[Dataset entries]
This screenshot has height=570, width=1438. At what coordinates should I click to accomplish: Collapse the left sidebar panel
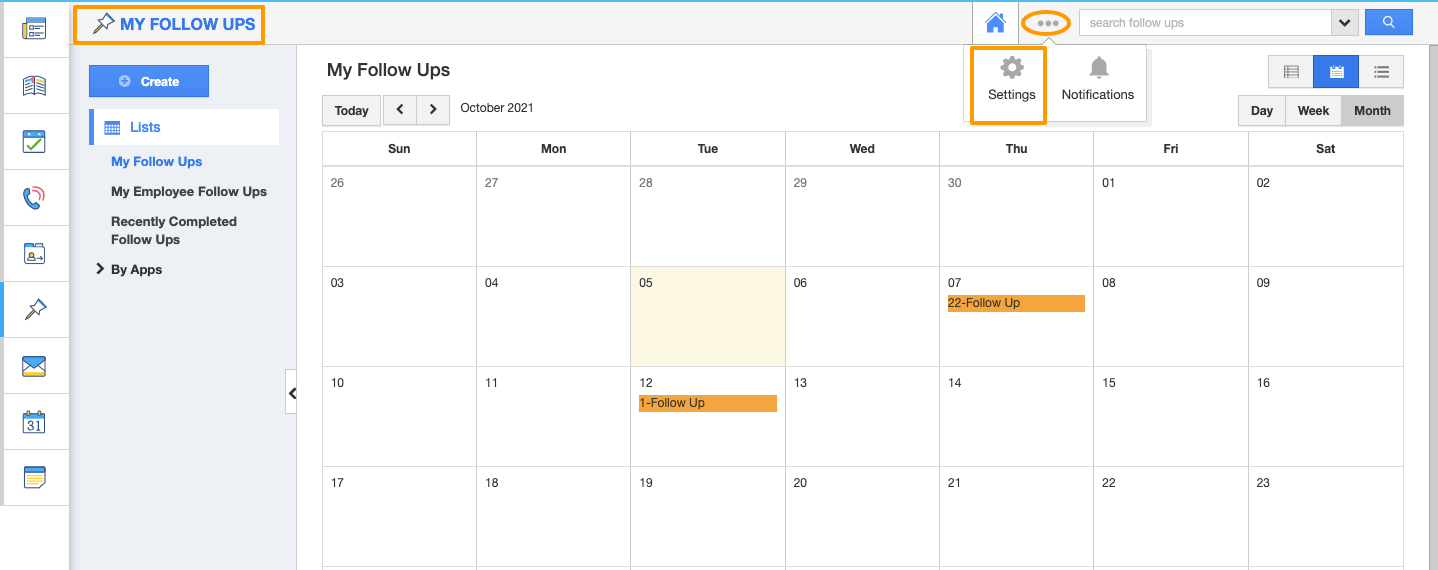click(292, 393)
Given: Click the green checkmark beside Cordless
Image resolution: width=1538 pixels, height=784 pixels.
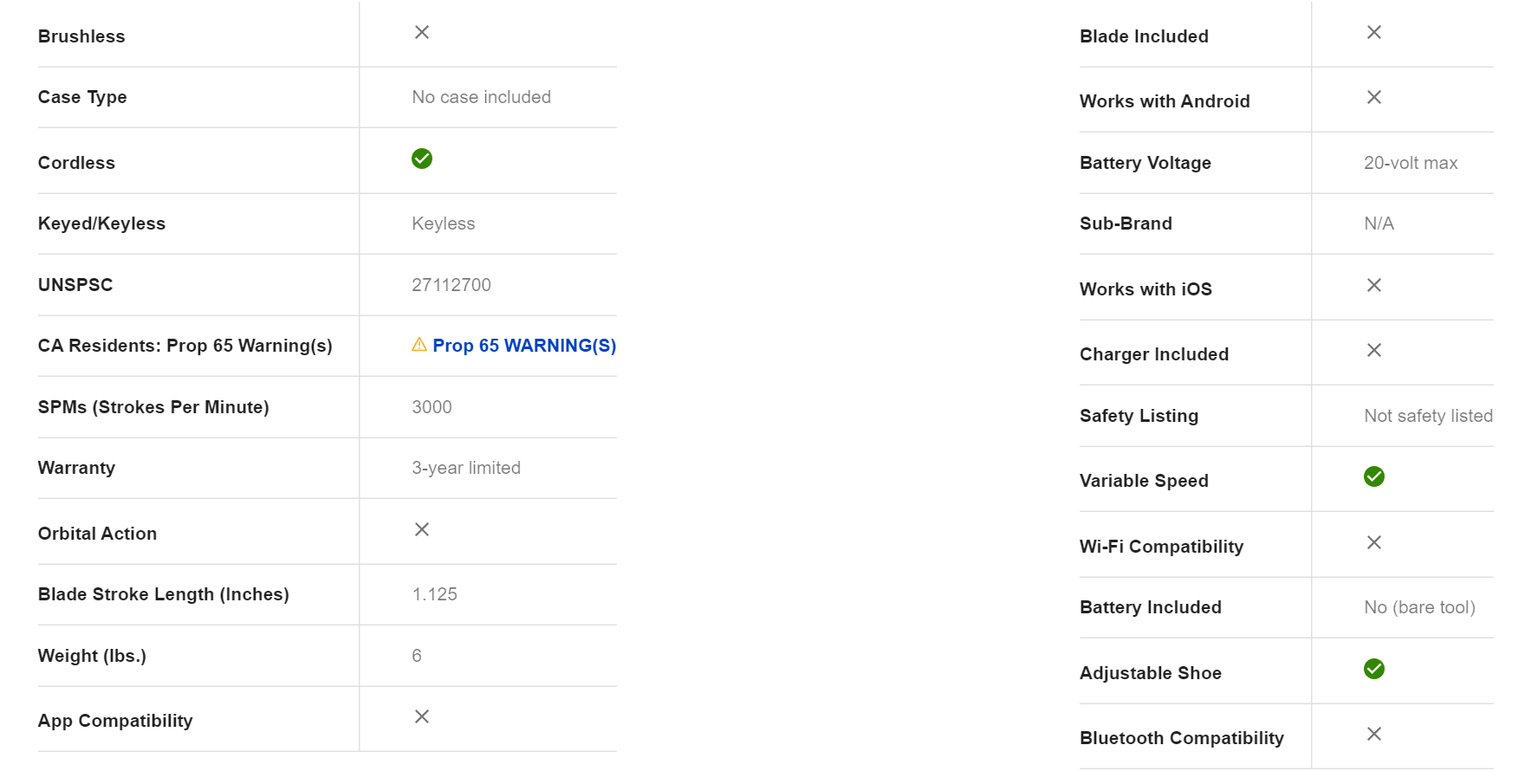Looking at the screenshot, I should click(422, 159).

== Task directions ==
Print the data again, word for word, without any pictures.

== Written answer ==
This screenshot has height=570, width=1438. At what coordinates should I click to accomplish: Collapse the left sidebar panel
click(292, 393)
Given: Click the green checkmark beside Cordless
Image resolution: width=1538 pixels, height=784 pixels.
Looking at the screenshot, I should click(422, 159).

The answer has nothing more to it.